Si Rouen n’aura tremblé que six minutes, la rigueur défensive fait encore défaut aux champions en titre à moins de trois semaines des play-offs, et alors qu’ils n’auront qu’un match pour se roder au quart de finale. Le spectacle offert, le nombre et la qualité de tous les buts auront enchanté le public, mais sans doute pas complètement satisfait et rassuré les amateurs en vue des matches du mois de mars.

Commentaires d'après-match (dans Paris Normandie)

Rodolphe Garnier (entraîneur de Rouen) : "Ce que je retiens, ce sont les deux points. Pour moi, c'est le seul côté positif de la soirée car, pour le reste, je n'ai rien vu de constructif en vue des play-offs. Il n'y a pas beaucoup de secteurs de jeu où on peut être satisfait ce soir. Prendre autant de buts n'est pas admissible."

 

Rouen - Dijon 9-5 (3-1, 3-3, 3-1)
Vendredi 15 février 2013 à 20h30 au centre sportif Guy Boissière. 2747 spectateurs.
Arbitrage d'Alexandre Bourreau et Bruno Colleoni assistés de Pierre Dehaen et Guillaume Gielly.
Pénalités : Rouen 12' (4', 2', 6') ; Dijon 20' (6', 4', 10').
Tirs : Rouen 47 (21, 13, 13) ; Dijon 38 (11, 15, 12).
Chances : Rouen 8 (5, 2, 1) ; Dijon 7 (3, 2, 2).

Évolution du score :
1-0 à 06'05" : Tavzelj assisté de Desrosiers et Rech
1-1 à 08'29" : Vas assisté de Kara (sup. num.)
2-1 à 17'42" : Gutierrez assisté de Benoit et Stefanka (sup. num.)
3-1 à 19'51" : Desrosiers assisté de Lahesalu et Janil (sup. num.)
4-1 à 21'45" : Guénette assisté de Desrosiers et Faure
4-2 à 26'46" : Vas assisté de Decock et Custosse
5-2 à 30'35" : Thinel assisté de Castonguay et Fredriksson
5-3 à 32'04" : Kevorkian assisté de Custosse et Mrena
5-4 à 32'42" : Decock assisté de Crowder
6-4 à 36'18" : Tavzelj assisté de Desrosiers et Guénette
7-4 à 42'46" : Janil assisté de Thinel
8-4 à 49'39" : Desrosiers assisté de Guénette
8-5 à 52'16" : Hardy assisté de Kevorkian (inf. num.)
9-5 à 55'16" : Rech assisté de Guénette et Faure
 

Rouen

Gardien : Fabrice Lhenry (33 arrêts).

Défenseurs : Lauri Lahesalu – Jonathan Janil ; Andrej Tavzelj (A) – Raphaël Faure ; Léo Guillemain-Paillie – Miroslav Durak.

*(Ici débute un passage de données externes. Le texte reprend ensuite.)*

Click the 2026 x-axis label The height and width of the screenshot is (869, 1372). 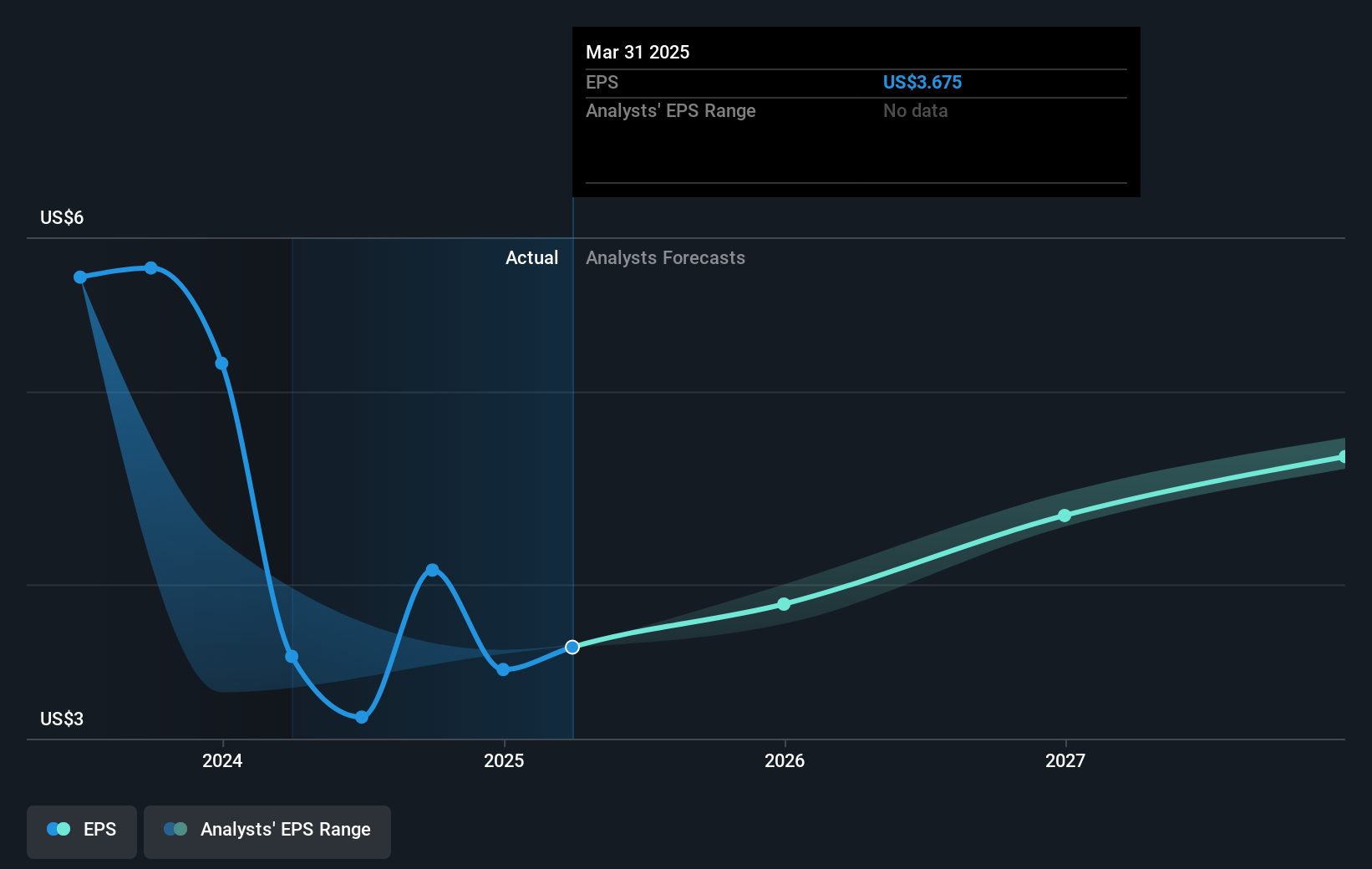tap(785, 760)
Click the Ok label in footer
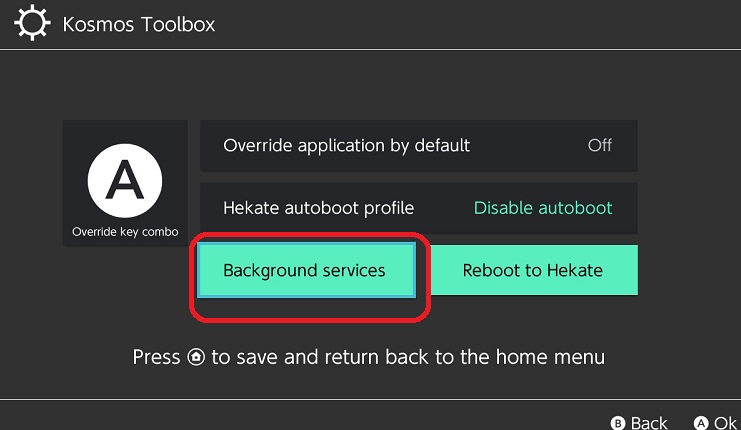Image resolution: width=741 pixels, height=430 pixels. pos(725,423)
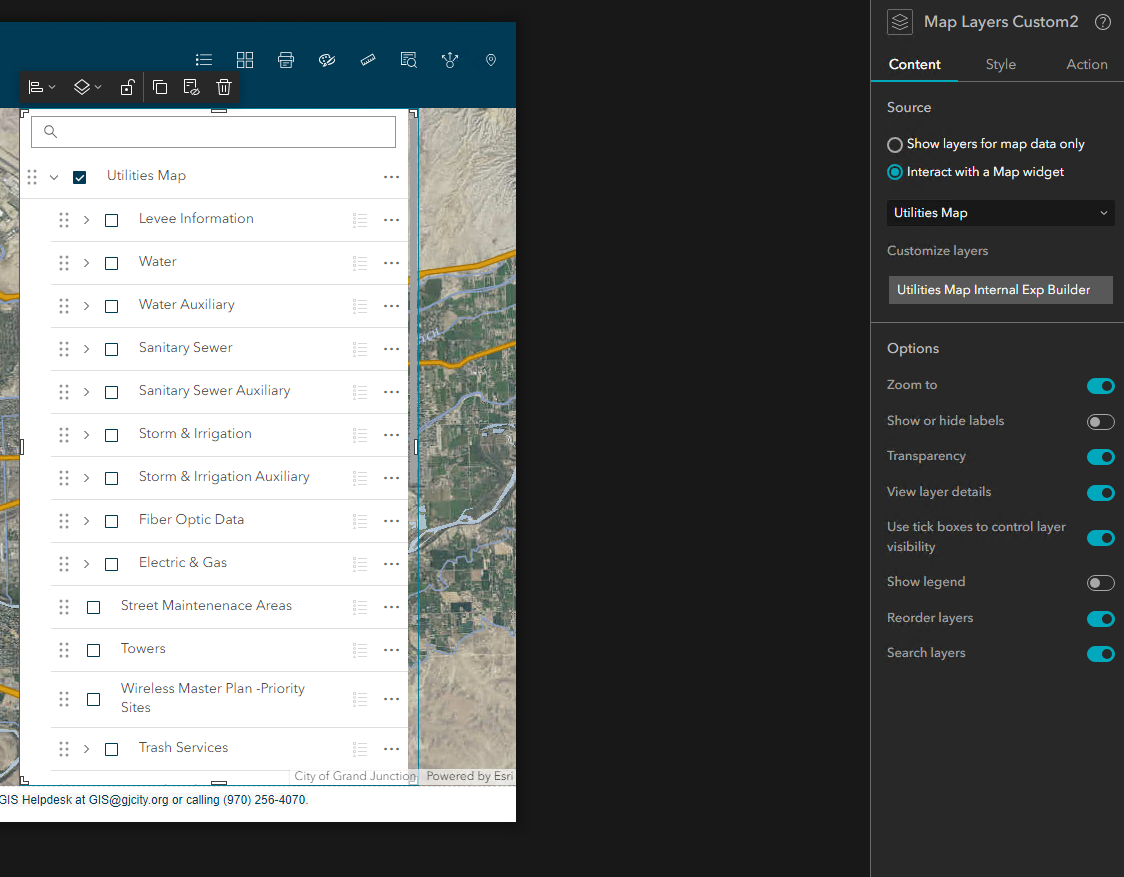This screenshot has width=1124, height=877.
Task: Click the trash icon to delete widget
Action: coord(224,88)
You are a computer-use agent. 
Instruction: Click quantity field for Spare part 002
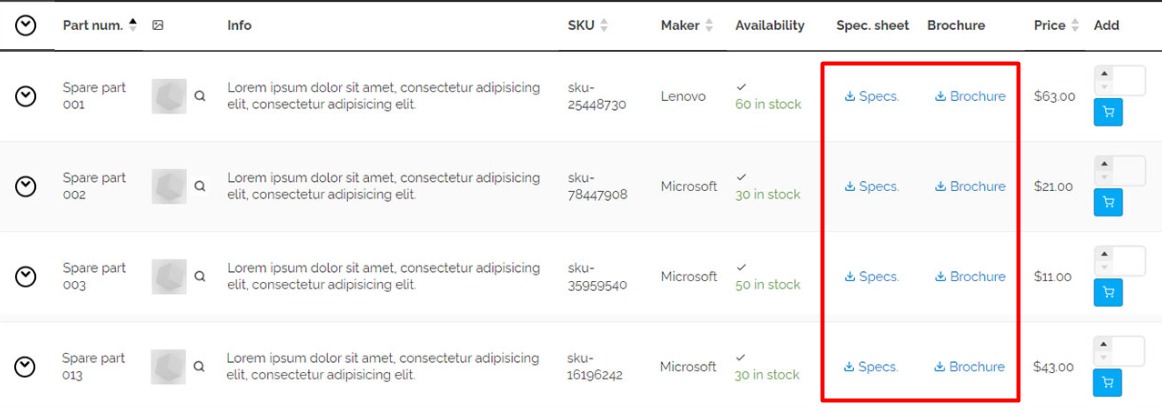pyautogui.click(x=1130, y=171)
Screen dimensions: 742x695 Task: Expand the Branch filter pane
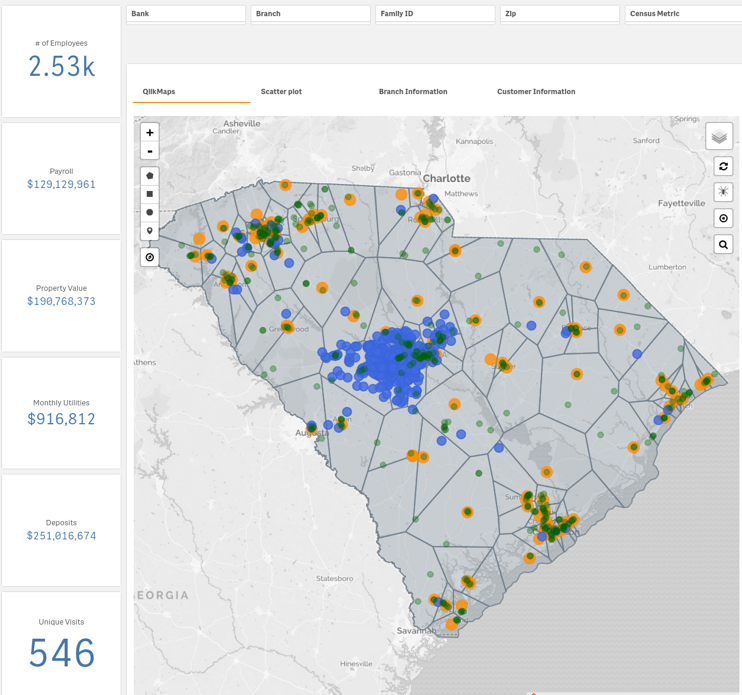coord(310,14)
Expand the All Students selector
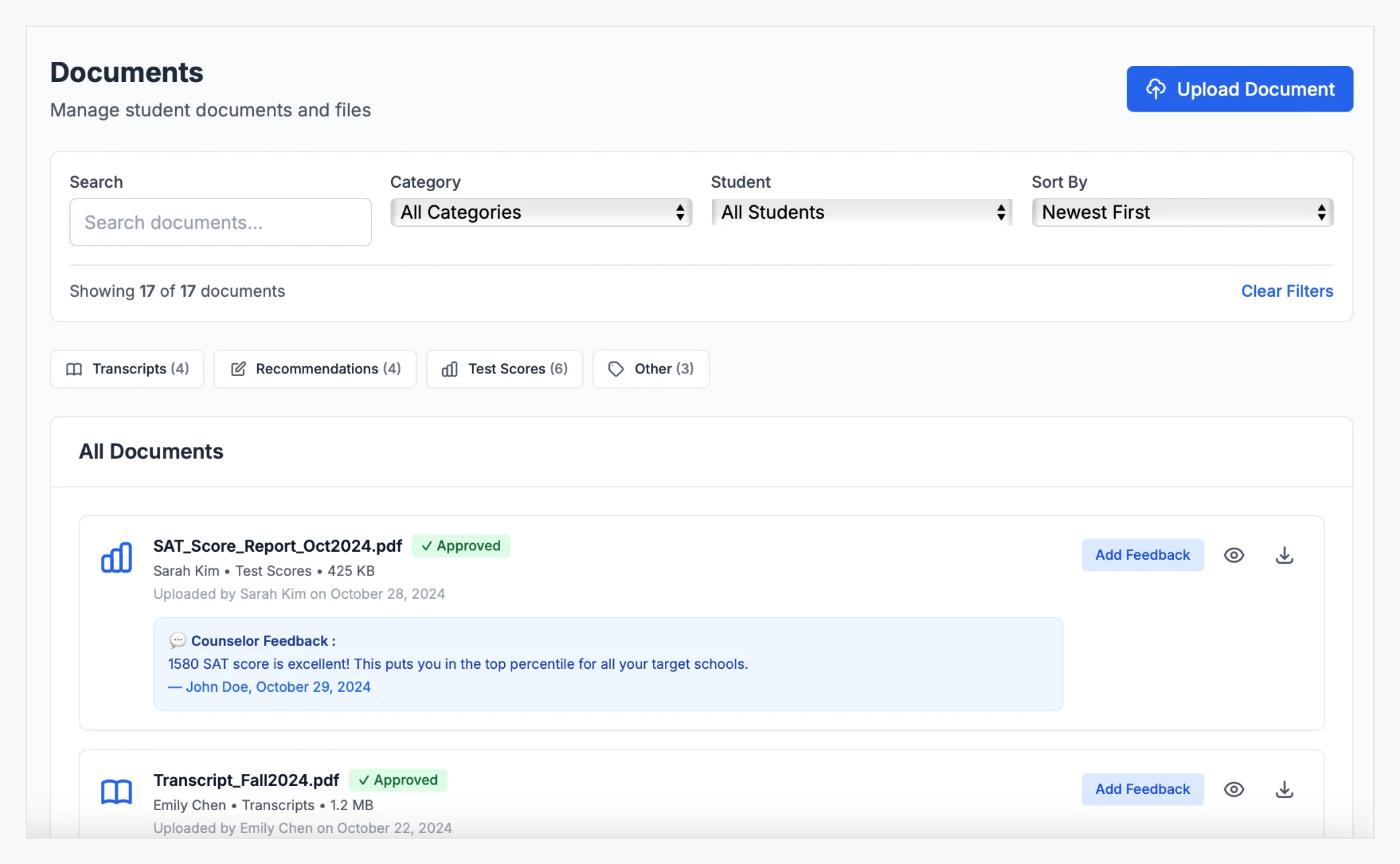This screenshot has height=864, width=1400. tap(862, 213)
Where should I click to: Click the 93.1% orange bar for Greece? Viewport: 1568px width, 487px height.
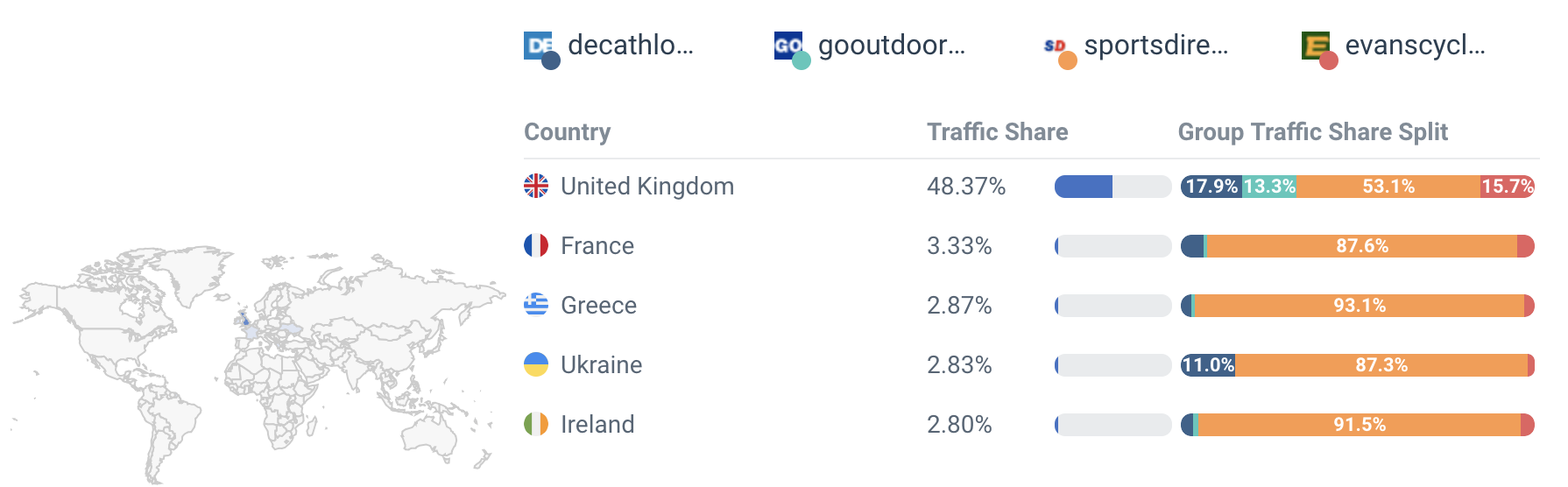1360,306
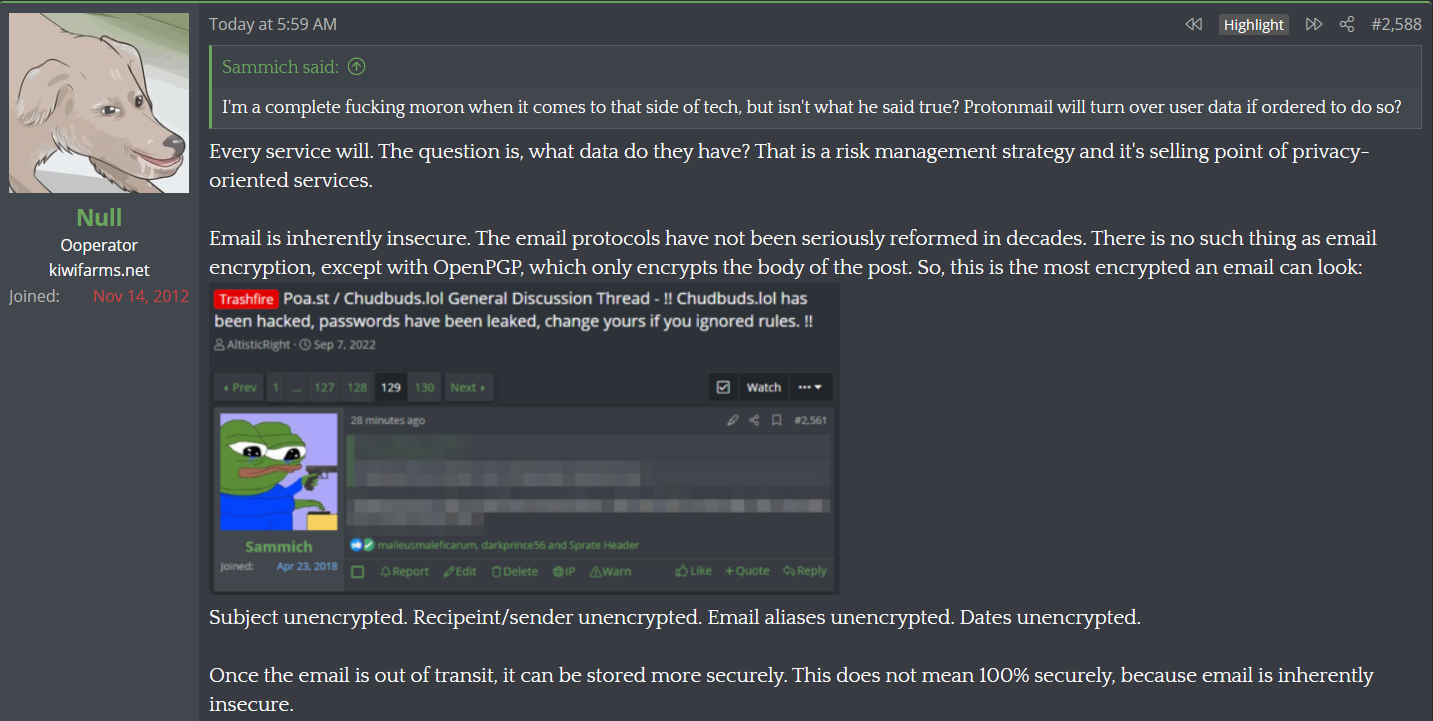
Task: Jump to next highlighted post arrow icon
Action: click(x=1314, y=25)
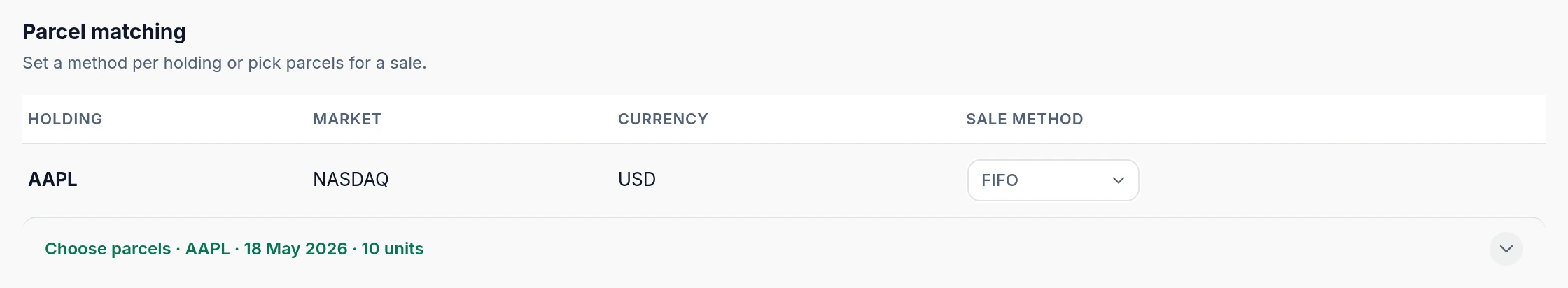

Attaquants : David Fredriksson puis Maxime Joly à 36'18" – Eric Castonguay – Marc-André Thinel (C) ; Julien Desrosiers – François-Pierre Guénette (A) – Anthony Rech ; Romain Gutierrez – Loup Benoit – Juraj Stefanka.

Remplaçants : Sebastian Ylönen (G), Mathieu Chevalier, Florent Aubé, Maxime Pilote-Griet, Dimitri Thillet. Absents : Ilpo Salmivirta (entorses genou et cheville) et Johan Akerman (genou).

Dijon

Gardien : Kai Tillanen (38 arrêts).

Défenseurs : Benoit Quessandier – Rodi Short ; Kevin Igier – Kyle Hardy (C) ; Andrej Mrena – Cédric Custosse.

Attaquants : Thomas Decock (A) – Janos Vas – Tim Crowder ; Henrik Andersen – Nicolas Ritz – Peter Valier ; Vincent Kara – Stephen Dugas – Aram Kevorkian (A).

Remplaçants : Landry Labat (G), Gabriel Da Costa et Quentin Mahier. Absents : Johan Skinnars, Alexandre Mulle, Joffrey Pingrit.